For the avoidance of doubt, restrictions on the exclusive right provided for in
Article 2, Section 2.5 of the Original Agreement shall govern without any
reference thereto.
SECTION 5. IMPLEMENTATION OF CAPITAL INCREASE
In order to facilitate the marketing activities of the Product under the
exclusive distribution right, which is the intrinsic objective hereof, in
addition to those, solicitation of sublicense and the appointment of sub-dealers
in Japan provided for in Section 3 hereof, PPOL shall discharge the obligation
to pay in the money in the aggregate amount of 2.7 million yen as capital
increase contribution and advance the money temporarily applied to operating
funds, to Distributor by the following due date:
1. For capital increase contribution
in the amount of Y 120 million yen: by October 15, 2004
2. For advance
in the amount Y 150 million yen: by October 25, 2004
SECTION 6. LICENSE FEE FOR EXCLUSIVE DISTRIBUTION RIGHT
6.1 Distributor shall pay to PPOL the license fee for the exclusive
distribution right (hereinafter referred to as "LICENSE FEE")

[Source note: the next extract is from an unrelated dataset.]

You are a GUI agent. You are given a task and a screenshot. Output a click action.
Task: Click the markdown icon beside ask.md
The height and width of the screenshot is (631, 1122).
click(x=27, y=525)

calculated by the following standards:
(1) Upon the execution of this Exclusive Distribution Right
License Agreement, 100 million yen as the advance payment of
the License Fee. This amount is calculated based on the
assumption that the Gross Sale of the Product will reach the
minimum threshold of Y2 billion yen for three (3) years
(2) In addition, for the Gross Sale up to Y2 billion yen minimum
threshold, the amount calculated to the equivalent of 5% of
the Gross Sale shall be paid throughout the Term of the
Agreement as License Fee.
(3) For the portion of the Gross Sale exceeding the 2 billion
threshold, the amount calculated to the equivalent to 10% of
such exceeding portion shall be paid throughout the Term of
the Agreement as License Fee.
6.2 Each due date of the payments prescribed in the immediately preceding
Paragraph shall be as follows:
(1) The payment as prescribed in Item (1) above shall be made
within 30 days from the date of the Exclusive Distribution
Right License Agreement in Japanese yen.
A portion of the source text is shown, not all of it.